Housing industry looks past December to the year ahead
Thursday, January 25, 2018
Housing activity across the board slumped in December as the industry continued its pattern of waxing and waning growth. Despite the decline, final estimates show the industry came out ahead for the year.
Forecasters are optimistic that growth will trend upward in 2018, but caution it may not be until the second half of the year that activity will begin to accelerate.
Due to weather and the holidays, December historically has been a slow month for the housing industry, so it is no surprise that indicators were down in all parts of the industry. Sales of new homes declined by 9.3 percent, the biggest dip in 16 months, after soaring by 17.5 percent in November.
Existing home sales, which also enjoyed a 5.6 percent bounce in November, fell by 3.6 percent. Of more concern was the drop in new construction, with housing starts down 8.2 percent after two months of growth in October and November, including an 11.8 percent plunge in single-family construction. Requests for permits remained more or less flat. However, completions rose by 2.2 percent, with single-family completions increasing by 4.3 percent.
All in all, 2017 turned out to be a better year for new home sales. Reflecting the shift in available inventories, purchases of new homes experienced growth in eight out of 12 months, ending up 14.1 percent ahead of 2016.
Existing home sales, though, charted positive marks in just six, and two of those were just at or below 1 percent, and squeaked ahead of last year by just 1.1 percent.
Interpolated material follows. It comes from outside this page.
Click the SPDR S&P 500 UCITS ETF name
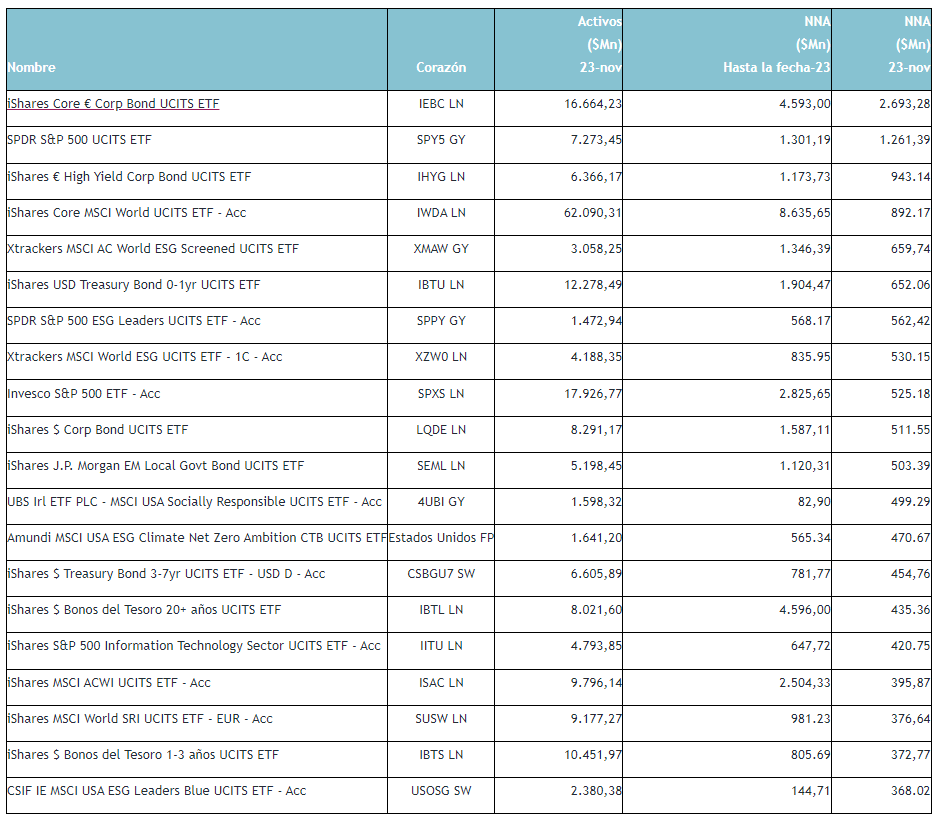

By comparison, the sector realized 3.8 percent growth in 2016 and 6.5 percent growth in 2015.
On the other hand, housing starts recorded positive growth in only four months in 2017, and completion rates are well below historic levels.
The dip in housing starts in December puts added pressure on builders, as an inadequate supply of existing homes for sale is driving buyers who can afford them to purchasing new homes. The median sales price of an existing home rose by 5.8 percent in 2017 to $248,100, while the median sales price of a new home went up 8.3 percent to $398,900.
Lack of inventory and rising prices will continue to drag on the industry in 2018. Fannie Mae reports that its Home Purchase Sentiment Index decreased by 2 points in December, with the proportion of respondents who believe now is a good time to buy a home dropping by five percent from the previous month. Inventories of existing homes are now at 3.2 months' supply (10.3 percent below last year). New home inventory currently stands at around 5.7 months, just slightly under preferred market conditions.
Frigid conditions will certainly have put a damper on activity this month, but industry analysts see potential for further growth later in the year. Forecasters expect new home construction to pick up its pace in 2018, resulting in a strong buying season in the second half of the year. High levels of employment, job stability, a strengthening economy, rising wages, and tax reform are all expected to keep demand for housing strong.
Although slipping by two points from an 18-year high in December, the National Association of Home Builders Housing Market Index shows home builders remain confident better days lie ahead.
"Housing demand should continue to grow in 2018," observes NAHB Chief Economist Robert Dietz. "As the overall economy strengthens, owner-occupied household formation increases and the supply of existing home inventory tightens, we can expect the single-family housing market to make further gains this year."
NAR Chief Economist Lawrence Yun sounded a somewhat more cautious note.
"Rising wages and the expanding economy should lay the foundation for 2018 being the turning point towards an uptick in sales to first-time buyers," he said. "However, if inventory conditions fail to improve, higher mortgage rates and prices will further eat into affordability and prevent many renters from becoming homeowners."
The challenge for housing will be whether it can meet demand at prices most people can afford.